_Assignment_: Set down exactly, from the records below, the line with "Kupi (717, 905)" through the line with "Selce (322, 1266)", and nothing else.

··· The records ···

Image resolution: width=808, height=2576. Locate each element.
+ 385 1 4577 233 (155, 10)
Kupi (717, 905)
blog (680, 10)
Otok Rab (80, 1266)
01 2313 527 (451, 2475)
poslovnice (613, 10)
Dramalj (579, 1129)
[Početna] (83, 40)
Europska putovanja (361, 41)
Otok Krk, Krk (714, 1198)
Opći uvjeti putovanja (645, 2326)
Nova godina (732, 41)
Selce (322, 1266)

···
··· The records ···

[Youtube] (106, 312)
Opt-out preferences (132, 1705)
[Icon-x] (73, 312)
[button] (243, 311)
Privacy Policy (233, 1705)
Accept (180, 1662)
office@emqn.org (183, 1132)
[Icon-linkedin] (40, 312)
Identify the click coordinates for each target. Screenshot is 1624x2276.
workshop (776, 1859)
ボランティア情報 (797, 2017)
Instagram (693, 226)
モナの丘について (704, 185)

···
··· The records ···

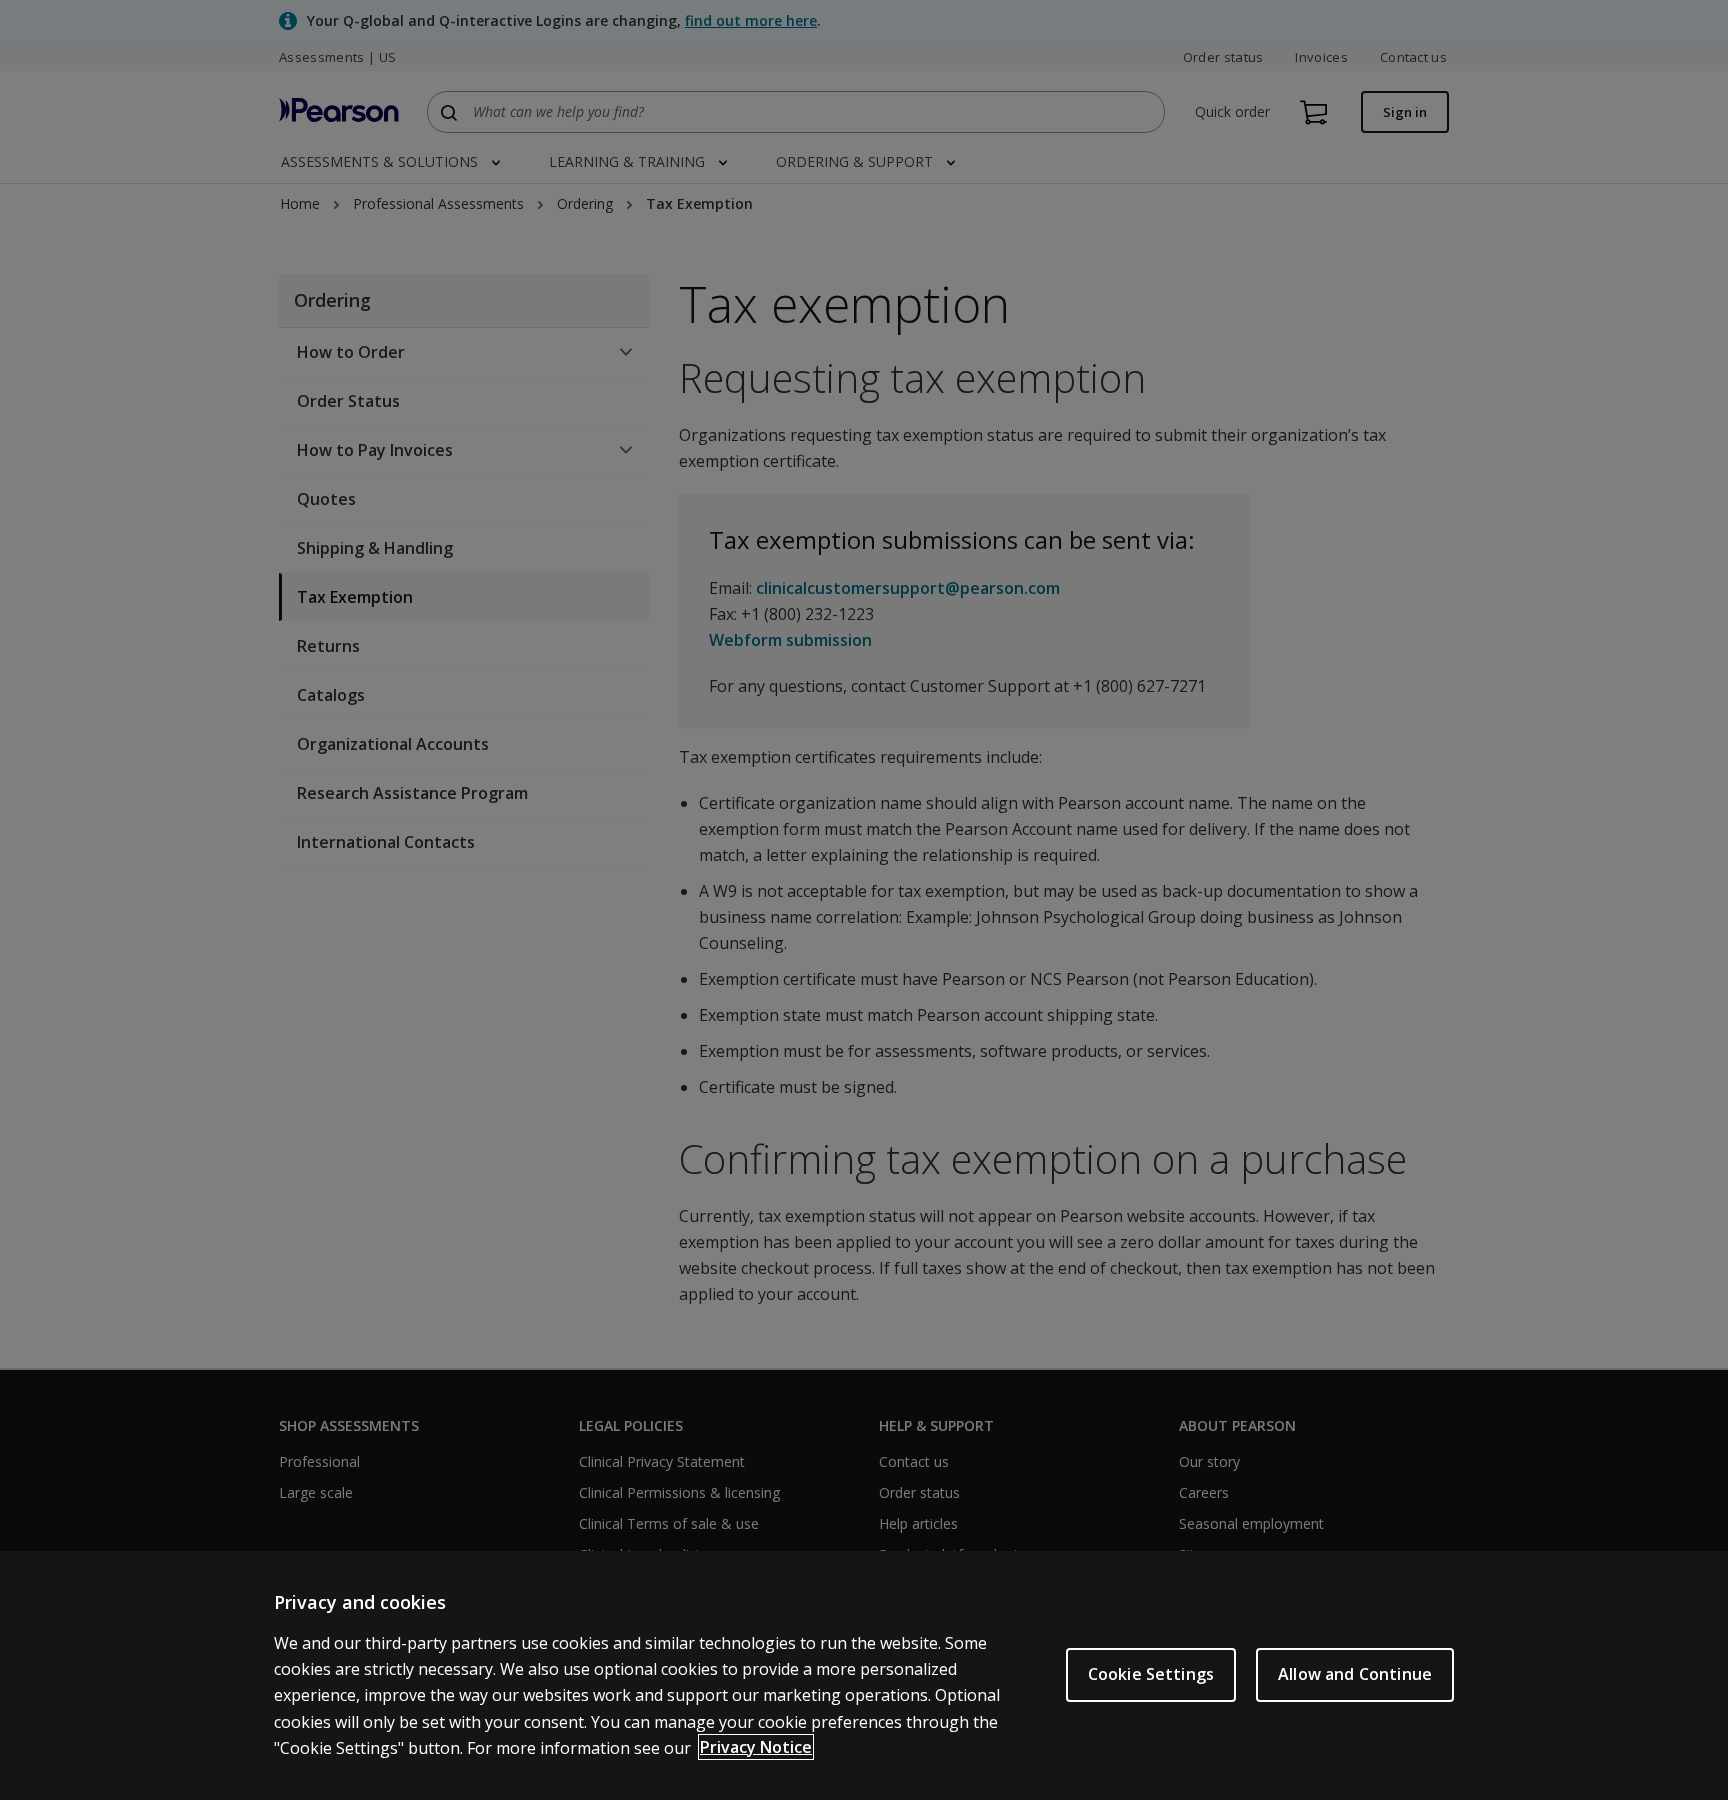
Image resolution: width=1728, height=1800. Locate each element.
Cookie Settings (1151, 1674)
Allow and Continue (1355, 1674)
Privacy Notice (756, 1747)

···

_Task result_:
Kupi (717, 905)
blog (680, 10)
Otok Rab (80, 1266)
01 2313 527 (451, 2475)
poslovnice (613, 10)
Dramalj (579, 1129)
[Početna] (83, 40)
Europska putovanja (361, 41)
Otok Krk, Krk (714, 1198)
Opći uvjeti putovanja (645, 2326)
Nova godina (732, 41)
Selce (322, 1266)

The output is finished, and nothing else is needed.